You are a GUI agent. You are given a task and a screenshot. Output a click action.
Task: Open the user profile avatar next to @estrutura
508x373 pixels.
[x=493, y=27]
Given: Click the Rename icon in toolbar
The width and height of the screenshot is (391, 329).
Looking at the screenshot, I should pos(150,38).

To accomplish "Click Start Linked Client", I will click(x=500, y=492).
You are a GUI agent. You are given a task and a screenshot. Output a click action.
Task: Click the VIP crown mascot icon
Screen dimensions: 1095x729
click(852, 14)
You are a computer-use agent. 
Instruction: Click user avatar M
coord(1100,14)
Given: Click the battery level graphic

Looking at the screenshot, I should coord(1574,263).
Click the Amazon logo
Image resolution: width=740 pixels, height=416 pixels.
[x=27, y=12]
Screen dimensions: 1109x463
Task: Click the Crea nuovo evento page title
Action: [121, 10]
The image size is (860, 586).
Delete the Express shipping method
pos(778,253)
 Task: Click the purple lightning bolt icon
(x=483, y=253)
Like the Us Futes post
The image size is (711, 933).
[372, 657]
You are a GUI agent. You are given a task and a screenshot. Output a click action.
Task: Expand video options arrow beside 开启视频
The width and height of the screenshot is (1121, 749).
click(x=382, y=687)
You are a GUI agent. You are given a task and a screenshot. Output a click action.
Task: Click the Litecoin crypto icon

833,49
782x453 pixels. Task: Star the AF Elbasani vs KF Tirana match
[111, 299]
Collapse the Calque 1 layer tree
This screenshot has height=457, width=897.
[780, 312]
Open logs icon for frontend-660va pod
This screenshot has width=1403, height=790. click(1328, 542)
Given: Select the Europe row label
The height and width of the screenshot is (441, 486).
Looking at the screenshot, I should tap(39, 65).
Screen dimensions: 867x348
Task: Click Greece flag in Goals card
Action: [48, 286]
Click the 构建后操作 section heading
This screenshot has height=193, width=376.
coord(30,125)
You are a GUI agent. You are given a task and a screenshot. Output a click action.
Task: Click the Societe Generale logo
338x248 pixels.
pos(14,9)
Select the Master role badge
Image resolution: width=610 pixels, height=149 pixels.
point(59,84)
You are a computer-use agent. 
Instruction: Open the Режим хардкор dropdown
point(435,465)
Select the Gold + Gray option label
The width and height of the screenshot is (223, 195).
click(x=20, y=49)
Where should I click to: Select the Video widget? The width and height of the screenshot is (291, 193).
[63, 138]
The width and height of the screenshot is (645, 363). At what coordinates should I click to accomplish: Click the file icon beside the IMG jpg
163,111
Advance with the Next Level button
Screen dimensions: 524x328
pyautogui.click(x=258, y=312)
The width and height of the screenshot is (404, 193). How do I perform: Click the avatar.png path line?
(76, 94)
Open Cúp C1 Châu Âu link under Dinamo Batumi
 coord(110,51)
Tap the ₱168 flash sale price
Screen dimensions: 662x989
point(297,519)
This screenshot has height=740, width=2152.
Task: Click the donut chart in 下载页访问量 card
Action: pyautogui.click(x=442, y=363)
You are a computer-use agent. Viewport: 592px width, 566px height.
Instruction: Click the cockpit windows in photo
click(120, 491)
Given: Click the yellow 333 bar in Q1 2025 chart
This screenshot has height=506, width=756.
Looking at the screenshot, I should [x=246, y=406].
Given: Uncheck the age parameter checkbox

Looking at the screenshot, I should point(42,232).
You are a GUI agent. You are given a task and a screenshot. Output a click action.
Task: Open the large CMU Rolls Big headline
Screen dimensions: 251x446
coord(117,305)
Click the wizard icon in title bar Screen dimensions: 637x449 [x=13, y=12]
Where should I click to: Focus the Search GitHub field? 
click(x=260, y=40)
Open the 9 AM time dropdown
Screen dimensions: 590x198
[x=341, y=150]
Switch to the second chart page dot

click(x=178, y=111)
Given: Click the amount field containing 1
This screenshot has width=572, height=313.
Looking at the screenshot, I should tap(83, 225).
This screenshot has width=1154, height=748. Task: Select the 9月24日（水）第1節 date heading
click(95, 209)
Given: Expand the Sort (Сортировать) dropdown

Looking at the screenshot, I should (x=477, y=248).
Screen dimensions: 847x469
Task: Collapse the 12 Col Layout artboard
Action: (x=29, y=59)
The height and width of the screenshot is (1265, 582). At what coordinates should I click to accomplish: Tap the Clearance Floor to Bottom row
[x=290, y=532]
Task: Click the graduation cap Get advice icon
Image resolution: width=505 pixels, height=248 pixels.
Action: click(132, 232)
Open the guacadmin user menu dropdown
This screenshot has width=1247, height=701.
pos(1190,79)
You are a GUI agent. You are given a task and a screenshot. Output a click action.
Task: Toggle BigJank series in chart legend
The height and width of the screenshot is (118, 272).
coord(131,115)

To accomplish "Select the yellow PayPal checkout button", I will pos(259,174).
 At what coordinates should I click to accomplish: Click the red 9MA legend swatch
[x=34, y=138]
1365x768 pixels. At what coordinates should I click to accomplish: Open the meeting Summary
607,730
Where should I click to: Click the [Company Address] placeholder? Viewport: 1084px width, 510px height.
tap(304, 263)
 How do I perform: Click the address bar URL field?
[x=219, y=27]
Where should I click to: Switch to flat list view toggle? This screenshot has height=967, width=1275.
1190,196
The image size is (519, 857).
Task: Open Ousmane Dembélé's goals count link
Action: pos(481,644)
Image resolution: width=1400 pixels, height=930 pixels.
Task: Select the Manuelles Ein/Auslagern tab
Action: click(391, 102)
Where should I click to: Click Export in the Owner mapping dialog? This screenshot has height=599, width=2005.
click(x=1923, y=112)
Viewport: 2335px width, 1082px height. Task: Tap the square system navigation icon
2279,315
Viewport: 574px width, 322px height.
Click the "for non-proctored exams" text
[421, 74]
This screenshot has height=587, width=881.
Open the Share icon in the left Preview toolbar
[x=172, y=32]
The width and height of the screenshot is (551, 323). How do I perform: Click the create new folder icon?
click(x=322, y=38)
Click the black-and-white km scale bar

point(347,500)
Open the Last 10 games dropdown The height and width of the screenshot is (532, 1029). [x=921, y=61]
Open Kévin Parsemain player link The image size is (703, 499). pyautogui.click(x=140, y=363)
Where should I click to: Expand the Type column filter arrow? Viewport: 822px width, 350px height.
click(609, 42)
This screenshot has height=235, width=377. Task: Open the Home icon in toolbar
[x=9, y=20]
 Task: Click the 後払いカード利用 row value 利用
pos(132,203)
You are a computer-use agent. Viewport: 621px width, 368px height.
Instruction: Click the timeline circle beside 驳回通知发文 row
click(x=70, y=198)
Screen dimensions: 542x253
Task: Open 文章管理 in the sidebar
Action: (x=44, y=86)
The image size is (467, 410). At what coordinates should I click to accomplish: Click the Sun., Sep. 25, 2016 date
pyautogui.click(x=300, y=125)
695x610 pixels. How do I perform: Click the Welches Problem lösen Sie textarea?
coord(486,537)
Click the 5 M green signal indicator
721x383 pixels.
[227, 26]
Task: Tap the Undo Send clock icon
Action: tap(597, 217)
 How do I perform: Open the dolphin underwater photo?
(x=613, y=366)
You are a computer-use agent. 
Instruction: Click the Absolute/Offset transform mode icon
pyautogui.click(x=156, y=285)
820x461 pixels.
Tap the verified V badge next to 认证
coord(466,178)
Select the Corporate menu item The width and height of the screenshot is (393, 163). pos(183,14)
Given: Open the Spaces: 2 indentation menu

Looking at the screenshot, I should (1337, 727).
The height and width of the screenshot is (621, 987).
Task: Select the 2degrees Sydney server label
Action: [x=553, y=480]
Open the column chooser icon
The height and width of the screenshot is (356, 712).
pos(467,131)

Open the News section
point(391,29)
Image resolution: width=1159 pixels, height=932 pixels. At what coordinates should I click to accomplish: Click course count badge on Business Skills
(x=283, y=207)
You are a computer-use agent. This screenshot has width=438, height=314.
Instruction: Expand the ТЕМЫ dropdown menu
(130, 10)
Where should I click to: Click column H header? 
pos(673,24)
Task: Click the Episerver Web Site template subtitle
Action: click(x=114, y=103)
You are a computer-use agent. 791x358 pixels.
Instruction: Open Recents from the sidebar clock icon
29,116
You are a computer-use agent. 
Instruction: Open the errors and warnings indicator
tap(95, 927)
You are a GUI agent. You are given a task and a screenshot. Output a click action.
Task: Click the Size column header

■ ■ ■ ■ ■

▸ **任务说明**: 将上面条目中从含有“Task: Click the graduation”的那一行到含有“[x=34, y=138]”的那一行（首尾两行都包括在内）以 Markdown 表格呈现，两列分别命名为“序号”和“记录行”，空行不列入表格。

▸ **参考答案**:
| 序号 | 记录行 |
|---|---|
| 1 | Task: Click the graduation cap Get advice icon |
| 2 | Image resolution: width=505 pixels, height=248 pixels. |
| 3 | Action: click(132, 232) |
| 4 | Open the guacadmin user menu dropdown |
| 5 | This screenshot has width=1247, height=701. |
| 6 | pos(1190,79) |
| 7 | You are a GUI agent. You are given a task and a screenshot. Output a click action. |
| 8 | Task: Toggle BigJank series in chart legend |
| 9 | The height and width of the screenshot is (118, 272). |
| 10 | coord(131,115) |
| 11 | To accomplish "Select the yellow PayPal checkout button", I will pos(259,174). |
| 12 |  At what coordinates should I click to accomplish: Click the red 9MA legend swatch |
| 13 | [x=34, y=138] |